▸ YOUR INSTRUCTIONS: Please format all of the material below as a JSON list of strings, one string per line, leaving out blank lines.
----------
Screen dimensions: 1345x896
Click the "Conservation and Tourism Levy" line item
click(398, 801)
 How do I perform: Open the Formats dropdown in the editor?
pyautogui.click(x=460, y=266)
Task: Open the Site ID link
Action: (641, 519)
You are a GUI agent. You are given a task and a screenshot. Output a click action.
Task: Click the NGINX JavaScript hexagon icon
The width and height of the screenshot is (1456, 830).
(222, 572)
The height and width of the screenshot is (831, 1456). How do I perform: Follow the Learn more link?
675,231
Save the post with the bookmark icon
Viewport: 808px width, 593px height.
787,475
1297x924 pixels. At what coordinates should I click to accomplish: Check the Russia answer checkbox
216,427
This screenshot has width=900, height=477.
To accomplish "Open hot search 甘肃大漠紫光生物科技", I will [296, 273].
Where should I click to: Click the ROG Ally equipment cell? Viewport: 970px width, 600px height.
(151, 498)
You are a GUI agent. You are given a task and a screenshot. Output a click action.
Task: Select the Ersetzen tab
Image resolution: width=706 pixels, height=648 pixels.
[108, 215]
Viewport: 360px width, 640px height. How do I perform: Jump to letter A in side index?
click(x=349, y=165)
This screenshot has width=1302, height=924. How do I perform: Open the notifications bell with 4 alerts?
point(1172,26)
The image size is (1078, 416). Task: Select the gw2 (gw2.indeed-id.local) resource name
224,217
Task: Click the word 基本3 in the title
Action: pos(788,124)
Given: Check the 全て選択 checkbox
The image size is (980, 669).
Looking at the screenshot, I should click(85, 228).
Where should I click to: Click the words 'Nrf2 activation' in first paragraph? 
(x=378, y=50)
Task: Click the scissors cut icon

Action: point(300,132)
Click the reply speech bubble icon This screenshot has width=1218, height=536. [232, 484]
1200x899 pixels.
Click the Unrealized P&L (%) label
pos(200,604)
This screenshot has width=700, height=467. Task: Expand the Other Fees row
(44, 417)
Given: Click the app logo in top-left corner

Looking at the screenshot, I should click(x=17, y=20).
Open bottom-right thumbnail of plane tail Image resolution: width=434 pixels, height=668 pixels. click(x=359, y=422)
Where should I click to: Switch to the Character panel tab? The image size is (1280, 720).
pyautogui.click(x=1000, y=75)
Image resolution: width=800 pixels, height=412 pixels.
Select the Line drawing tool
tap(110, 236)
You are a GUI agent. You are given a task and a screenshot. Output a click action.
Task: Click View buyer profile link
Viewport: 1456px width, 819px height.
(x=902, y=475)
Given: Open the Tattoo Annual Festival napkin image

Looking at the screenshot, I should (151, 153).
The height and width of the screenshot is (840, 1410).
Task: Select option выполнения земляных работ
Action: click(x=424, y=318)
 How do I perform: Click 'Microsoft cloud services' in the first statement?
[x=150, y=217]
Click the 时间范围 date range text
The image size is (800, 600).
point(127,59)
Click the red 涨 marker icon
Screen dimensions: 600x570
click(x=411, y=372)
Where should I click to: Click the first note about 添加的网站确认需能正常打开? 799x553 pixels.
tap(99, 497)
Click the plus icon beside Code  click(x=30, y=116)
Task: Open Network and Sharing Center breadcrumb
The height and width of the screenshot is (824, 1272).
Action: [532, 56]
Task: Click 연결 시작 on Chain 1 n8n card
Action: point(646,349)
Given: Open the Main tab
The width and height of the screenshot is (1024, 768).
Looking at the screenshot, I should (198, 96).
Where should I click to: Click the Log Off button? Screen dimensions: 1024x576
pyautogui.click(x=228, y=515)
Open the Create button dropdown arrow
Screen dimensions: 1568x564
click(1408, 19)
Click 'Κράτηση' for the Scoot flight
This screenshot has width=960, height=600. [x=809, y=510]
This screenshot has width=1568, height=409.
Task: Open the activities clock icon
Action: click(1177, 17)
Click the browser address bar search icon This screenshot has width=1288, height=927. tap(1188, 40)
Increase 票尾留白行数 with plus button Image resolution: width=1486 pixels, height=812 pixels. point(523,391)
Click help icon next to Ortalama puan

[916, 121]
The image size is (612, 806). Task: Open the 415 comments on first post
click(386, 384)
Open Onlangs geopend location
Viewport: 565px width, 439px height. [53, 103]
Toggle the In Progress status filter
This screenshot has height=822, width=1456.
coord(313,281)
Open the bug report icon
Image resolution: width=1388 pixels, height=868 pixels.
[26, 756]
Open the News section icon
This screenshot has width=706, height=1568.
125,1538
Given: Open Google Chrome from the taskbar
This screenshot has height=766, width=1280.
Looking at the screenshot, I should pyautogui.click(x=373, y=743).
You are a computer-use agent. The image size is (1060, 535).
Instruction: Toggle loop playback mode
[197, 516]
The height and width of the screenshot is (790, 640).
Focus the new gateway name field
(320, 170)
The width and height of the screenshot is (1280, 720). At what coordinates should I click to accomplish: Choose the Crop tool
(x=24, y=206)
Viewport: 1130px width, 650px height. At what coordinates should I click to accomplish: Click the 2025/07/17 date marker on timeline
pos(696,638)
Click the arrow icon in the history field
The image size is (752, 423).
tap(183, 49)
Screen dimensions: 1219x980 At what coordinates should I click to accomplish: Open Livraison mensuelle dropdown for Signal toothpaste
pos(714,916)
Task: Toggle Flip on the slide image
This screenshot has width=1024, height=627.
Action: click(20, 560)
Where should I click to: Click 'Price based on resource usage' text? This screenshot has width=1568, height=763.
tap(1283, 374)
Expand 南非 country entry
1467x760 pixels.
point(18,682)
----------
▸ EXPECTED OUTPUT:
[
  "Screen dimensions: 1345x896",
  "Click the \"Conservation and Tourism Levy\" line item",
  "click(398, 801)",
  " How do I perform: Open the Formats dropdown in the editor?",
  "pyautogui.click(x=460, y=266)",
  "Task: Open the Site ID link",
  "Action: (641, 519)",
  "You are a GUI agent. You are given a task and a screenshot. Output a click action.",
  "Task: Click the NGINX JavaScript hexagon icon",
  "The width and height of the screenshot is (1456, 830).",
  "(222, 572)",
  "The height and width of the screenshot is (831, 1456). How do I perform: Follow the Learn more link?",
  "675,231",
  "Save the post with the bookmark icon",
  "Viewport: 808px width, 593px height.",
  "787,475",
  "1297x924 pixels. At what coordinates should I click to accomplish: Check the Russia answer checkbox",
  "216,427",
  "This screenshot has width=900, height=477.",
  "To accomplish \"Open hot search 甘肃大漠紫光生物科技\", I will [296, 273].",
  "Where should I click to: Click the ROG Ally equipment cell? Viewport: 970px width, 600px height.",
  "(151, 498)",
  "You are a GUI agent. You are given a task and a screenshot. Output a click action.",
  "Task: Select the Ersetzen tab",
  "Image resolution: width=706 pixels, height=648 pixels.",
  "[108, 215]",
  "Viewport: 360px width, 640px height. How do I perform: Jump to letter A in side index?",
  "click(x=349, y=165)",
  "This screenshot has width=1302, height=924. How do I perform: Open the notifications bell with 4 alerts?",
  "point(1172,26)",
  "The image size is (1078, 416). Task: Select the gw2 (gw2.indeed-id.local) resource name",
  "224,217",
  "Task: Click the word 基本3 in the title",
  "Action: pos(788,124)",
  "Given: Check the 全て選択 checkbox",
  "The image size is (980, 669).",
  "Looking at the screenshot, I should click(85, 228).",
  "Where should I click to: Click the words 'Nrf2 activation' in first paragraph? ",
  "(x=378, y=50)",
  "Task: Click the scissors cut icon",
  "Action: point(300,132)",
  "Click the reply speech bubble icon This screenshot has width=1218, height=536. [232, 484]",
  "1200x899 pixels.",
  "Click the Unrealized P&L (%) label",
  "pos(200,604)",
  "This screenshot has width=700, height=467. Task: Expand the Other Fees row",
  "(44, 417)",
  "Given: Click the app logo in top-left corner",
  "Looking at the screenshot, I should click(x=17, y=20).",
  "Open bottom-right thumbnail of plane tail Image resolution: width=434 pixels, height=668 pixels. click(x=359, y=422)",
  "Where should I click to: Switch to the Character panel tab? The image size is (1280, 720).",
  "pyautogui.click(x=1000, y=75)",
  "Image resolution: width=800 pixels, height=412 pixels.",
  "Select the Line drawing tool",
  "tap(110, 236)",
  "You are a GUI agent. You are given a task and a screenshot. Output a click action.",
  "Task: Click View buyer profile link",
  "Viewport: 1456px width, 819px height.",
  "(x=902, y=475)",
  "Given: Open the Tattoo Annual Festival napkin image",
  "Looking at the screenshot, I should (151, 153).",
  "The height and width of the screenshot is (840, 1410).",
  "Task: Select option выполнения земляных работ",
  "Action: click(x=424, y=318)",
  " How do I perform: Click 'Microsoft cloud services' in the first statement?",
  "[x=150, y=217]",
  "Click the 时间范围 date range text",
  "The image size is (800, 600).",
  "point(127,59)",
  "Click the red 涨 marker icon",
  "Screen dimensions: 600x570",
  "click(x=411, y=372)",
  "Where should I click to: Click the first note about 添加的网站确认需能正常打开? 799x553 pixels.",
  "tap(99, 497)",
  "Click the plus icon beside Code  click(x=30, y=116)",
  "Task: Open Network and Sharing Center breadcrumb",
  "The height and width of the screenshot is (824, 1272).",
  "Action: [532, 56]",
  "Task: Click 연결 시작 on Chain 1 n8n card",
  "Action: point(646,349)",
  "Given: Open the Main tab",
  "The width and height of the screenshot is (1024, 768).",
  "Looking at the screenshot, I should (198, 96).",
  "Where should I click to: Click the Log Off button? Screen dimensions: 1024x576",
  "pyautogui.click(x=228, y=515)",
  "Open the Create button dropdown arrow",
  "Screen dimensions: 1568x564",
  "click(1408, 19)",
  "Click 'Κράτηση' for the Scoot flight",
  "This screenshot has width=960, height=600. [x=809, y=510]",
  "This screenshot has width=1568, height=409.",
  "Task: Open the activities clock icon",
  "Action: click(1177, 17)",
  "Click the browser address bar search icon This screenshot has width=1288, height=927. tap(1188, 40)",
  "Increase 票尾留白行数 with plus button Image resolution: width=1486 pixels, height=812 pixels. point(523,391)",
  "Click help icon next to Ortalama puan",
  "[916, 121]",
  "The image size is (612, 806). Task: Open the 415 comments on first post",
  "click(386, 384)",
  "Open Onlangs geopend location",
  "Viewport: 565px width, 439px height. [53, 103]",
  "Toggle the In Progress status filter",
  "This screenshot has height=822, width=1456.",
  "coord(313,281)",
  "Open the bug report icon",
  "Image resolution: width=1388 pixels, height=868 pixels.",
  "[26, 756]",
  "Open the News section icon",
  "This screenshot has width=706, height=1568.",
  "125,1538",
  "Given: Open Google Chrome from the taskbar",
  "This screenshot has height=766, width=1280.",
  "Looking at the screenshot, I should pyautogui.click(x=373, y=743).",
  "You are a computer-use agent. The image size is (1060, 535).",
  "Instruction: Toggle loop playback mode",
  "[197, 516]",
  "The height and width of the screenshot is (790, 640).",
  "Focus the new gateway name field",
  "(320, 170)",
  "The width and height of the screenshot is (1280, 720). At what coordinates should I click to accomplish: Choose the Crop tool",
  "(x=24, y=206)",
  "Viewport: 1130px width, 650px height. At what coordinates should I click to accomplish: Click the 2025/07/17 date marker on timeline",
  "pos(696,638)",
  "Click the arrow icon in the history field",
  "The image size is (752, 423).",
  "tap(183, 49)",
  "Screen dimensions: 1219x980 At what coordinates should I click to accomplish: Open Livraison mensuelle dropdown for Signal toothpaste",
  "pos(714,916)",
  "Task: Toggle Flip on the slide image",
  "This screenshot has width=1024, height=627.",
  "Action: click(20, 560)",
  "Where should I click to: Click 'Price based on resource usage' text? This screenshot has width=1568, height=763.",
  "tap(1283, 374)",
  "Expand 南非 country entry",
  "1467x760 pixels.",
  "point(18,682)"
]